What is expected
Your answer must consist of exactly the lines below, starting with the line with "800x368 pixels." and going on through the line with "Image resolution: width=521", and nothing else.

Data in this exercise

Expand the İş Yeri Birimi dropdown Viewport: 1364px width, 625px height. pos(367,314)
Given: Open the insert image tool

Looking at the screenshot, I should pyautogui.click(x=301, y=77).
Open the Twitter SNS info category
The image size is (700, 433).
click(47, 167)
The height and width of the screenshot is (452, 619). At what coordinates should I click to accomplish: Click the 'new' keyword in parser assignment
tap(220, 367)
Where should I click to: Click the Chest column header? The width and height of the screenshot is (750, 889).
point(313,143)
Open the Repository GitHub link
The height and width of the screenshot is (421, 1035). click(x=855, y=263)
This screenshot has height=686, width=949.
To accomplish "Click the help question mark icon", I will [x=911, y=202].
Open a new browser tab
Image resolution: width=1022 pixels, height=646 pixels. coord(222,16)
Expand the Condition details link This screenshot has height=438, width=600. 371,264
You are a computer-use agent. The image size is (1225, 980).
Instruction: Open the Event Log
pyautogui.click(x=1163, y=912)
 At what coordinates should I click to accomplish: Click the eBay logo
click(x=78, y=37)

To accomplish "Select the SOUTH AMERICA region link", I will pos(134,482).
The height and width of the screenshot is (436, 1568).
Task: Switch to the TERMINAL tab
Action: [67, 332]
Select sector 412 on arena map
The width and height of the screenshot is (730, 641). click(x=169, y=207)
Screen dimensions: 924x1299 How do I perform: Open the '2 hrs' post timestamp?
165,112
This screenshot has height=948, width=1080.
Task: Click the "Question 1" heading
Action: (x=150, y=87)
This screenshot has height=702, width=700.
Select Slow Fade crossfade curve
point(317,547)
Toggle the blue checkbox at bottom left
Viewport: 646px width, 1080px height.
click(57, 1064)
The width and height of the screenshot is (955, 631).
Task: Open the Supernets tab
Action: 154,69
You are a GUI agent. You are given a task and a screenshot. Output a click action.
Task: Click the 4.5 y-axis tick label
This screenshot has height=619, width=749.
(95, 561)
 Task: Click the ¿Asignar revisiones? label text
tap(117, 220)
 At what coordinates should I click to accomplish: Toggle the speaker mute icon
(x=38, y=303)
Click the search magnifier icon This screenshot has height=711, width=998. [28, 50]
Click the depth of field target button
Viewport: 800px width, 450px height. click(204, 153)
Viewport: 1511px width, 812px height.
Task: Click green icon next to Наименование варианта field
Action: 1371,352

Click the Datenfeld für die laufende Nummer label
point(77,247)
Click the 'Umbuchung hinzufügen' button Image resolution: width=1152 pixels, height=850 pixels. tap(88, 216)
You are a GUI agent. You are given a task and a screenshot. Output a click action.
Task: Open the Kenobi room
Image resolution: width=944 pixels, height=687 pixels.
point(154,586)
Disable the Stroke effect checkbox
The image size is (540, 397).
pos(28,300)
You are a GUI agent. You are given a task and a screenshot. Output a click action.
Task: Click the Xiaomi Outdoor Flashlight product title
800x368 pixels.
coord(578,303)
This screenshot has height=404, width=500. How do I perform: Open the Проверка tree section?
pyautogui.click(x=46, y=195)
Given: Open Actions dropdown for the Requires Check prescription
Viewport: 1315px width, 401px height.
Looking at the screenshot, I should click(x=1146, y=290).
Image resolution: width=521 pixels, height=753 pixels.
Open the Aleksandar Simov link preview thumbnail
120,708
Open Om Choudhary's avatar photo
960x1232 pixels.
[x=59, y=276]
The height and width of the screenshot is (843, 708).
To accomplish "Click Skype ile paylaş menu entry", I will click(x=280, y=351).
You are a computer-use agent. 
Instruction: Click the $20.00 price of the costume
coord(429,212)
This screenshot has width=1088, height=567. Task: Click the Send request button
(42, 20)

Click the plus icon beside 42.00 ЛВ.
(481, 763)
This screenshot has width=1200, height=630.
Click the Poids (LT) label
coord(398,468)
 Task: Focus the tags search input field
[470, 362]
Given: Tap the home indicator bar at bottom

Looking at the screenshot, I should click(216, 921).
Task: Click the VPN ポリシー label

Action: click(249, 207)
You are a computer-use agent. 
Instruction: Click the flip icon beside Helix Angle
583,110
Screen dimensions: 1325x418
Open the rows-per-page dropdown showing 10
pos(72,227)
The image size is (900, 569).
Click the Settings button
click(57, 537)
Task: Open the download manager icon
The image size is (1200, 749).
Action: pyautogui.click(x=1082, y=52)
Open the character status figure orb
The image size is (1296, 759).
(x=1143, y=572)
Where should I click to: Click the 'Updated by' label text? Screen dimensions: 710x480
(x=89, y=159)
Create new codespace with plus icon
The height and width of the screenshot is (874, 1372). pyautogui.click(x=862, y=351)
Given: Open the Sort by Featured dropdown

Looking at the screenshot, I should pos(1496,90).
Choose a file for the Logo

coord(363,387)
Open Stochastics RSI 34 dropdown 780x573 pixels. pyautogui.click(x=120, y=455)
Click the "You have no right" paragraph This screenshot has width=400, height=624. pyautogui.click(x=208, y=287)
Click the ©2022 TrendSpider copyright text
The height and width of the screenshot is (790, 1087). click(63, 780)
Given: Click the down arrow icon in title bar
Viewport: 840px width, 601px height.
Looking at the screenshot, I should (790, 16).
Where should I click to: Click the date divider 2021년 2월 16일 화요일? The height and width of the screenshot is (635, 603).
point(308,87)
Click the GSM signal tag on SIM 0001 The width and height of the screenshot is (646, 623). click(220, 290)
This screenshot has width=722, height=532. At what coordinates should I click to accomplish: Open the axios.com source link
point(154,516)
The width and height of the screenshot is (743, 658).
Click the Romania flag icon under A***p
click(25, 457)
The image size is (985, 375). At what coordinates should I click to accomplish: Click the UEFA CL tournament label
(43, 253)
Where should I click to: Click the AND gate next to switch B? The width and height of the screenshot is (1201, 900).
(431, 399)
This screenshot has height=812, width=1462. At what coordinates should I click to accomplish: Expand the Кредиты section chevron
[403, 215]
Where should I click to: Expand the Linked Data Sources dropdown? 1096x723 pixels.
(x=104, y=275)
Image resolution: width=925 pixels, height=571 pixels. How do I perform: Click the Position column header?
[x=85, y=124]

Response to this task
800x368 pixels.
coord(578,303)
This screenshot has height=404, width=500. How do I perform: Open the Проверка tree section?
pyautogui.click(x=46, y=195)
Given: Open Actions dropdown for the Requires Check prescription
Viewport: 1315px width, 401px height.
Looking at the screenshot, I should click(x=1146, y=290).
Image resolution: width=521 pixels, height=753 pixels.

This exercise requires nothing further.